Write out every line below that includes the word "Download".

Entries provided:
/---
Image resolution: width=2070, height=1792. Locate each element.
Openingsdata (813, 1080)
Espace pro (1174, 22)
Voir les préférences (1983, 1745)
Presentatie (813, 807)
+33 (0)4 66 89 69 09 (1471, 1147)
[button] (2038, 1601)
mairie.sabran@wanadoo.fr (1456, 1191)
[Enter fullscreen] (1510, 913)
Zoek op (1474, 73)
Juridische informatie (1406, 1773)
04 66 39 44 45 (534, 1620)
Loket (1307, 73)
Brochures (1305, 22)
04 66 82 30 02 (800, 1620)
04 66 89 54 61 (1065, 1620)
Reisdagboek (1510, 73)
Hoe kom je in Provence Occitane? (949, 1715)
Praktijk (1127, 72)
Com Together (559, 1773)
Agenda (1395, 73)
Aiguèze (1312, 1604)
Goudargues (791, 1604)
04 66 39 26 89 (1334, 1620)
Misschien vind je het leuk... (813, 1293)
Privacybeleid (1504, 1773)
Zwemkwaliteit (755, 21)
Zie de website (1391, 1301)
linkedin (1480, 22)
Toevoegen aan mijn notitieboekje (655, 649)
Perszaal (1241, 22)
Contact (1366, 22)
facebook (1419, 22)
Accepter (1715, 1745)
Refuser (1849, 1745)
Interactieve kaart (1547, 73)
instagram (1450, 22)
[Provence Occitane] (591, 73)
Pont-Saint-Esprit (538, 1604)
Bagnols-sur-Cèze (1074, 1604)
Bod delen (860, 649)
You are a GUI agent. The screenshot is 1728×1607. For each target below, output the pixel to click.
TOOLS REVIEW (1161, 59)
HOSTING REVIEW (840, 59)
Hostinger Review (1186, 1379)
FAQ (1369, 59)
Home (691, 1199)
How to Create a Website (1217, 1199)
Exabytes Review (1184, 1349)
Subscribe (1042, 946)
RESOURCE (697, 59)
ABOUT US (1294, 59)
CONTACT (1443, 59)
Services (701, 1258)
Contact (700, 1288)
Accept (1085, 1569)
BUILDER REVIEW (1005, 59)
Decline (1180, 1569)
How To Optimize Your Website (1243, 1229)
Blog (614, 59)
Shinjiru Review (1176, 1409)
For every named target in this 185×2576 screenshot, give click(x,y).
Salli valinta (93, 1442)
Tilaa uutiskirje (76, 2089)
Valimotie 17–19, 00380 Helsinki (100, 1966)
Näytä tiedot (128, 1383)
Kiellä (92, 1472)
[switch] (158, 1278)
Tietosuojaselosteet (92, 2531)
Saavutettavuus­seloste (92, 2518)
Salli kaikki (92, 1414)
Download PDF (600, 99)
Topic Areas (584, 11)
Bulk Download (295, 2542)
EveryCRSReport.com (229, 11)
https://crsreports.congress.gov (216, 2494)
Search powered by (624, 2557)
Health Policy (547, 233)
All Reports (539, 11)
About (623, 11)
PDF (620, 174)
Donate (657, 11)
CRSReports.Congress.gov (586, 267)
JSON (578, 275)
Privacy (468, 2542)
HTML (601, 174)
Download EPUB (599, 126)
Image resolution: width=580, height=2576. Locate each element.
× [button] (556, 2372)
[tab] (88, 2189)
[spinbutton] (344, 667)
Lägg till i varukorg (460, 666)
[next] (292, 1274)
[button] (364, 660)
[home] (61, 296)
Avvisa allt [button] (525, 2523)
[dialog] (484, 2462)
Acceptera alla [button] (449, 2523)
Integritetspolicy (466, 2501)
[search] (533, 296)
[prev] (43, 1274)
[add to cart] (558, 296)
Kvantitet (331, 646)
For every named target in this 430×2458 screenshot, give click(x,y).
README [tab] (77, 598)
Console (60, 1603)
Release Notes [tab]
\---
Answer to the problem:
Download PDF (600, 99)
Bulk Download (295, 2542)
Download EPUB (599, 126)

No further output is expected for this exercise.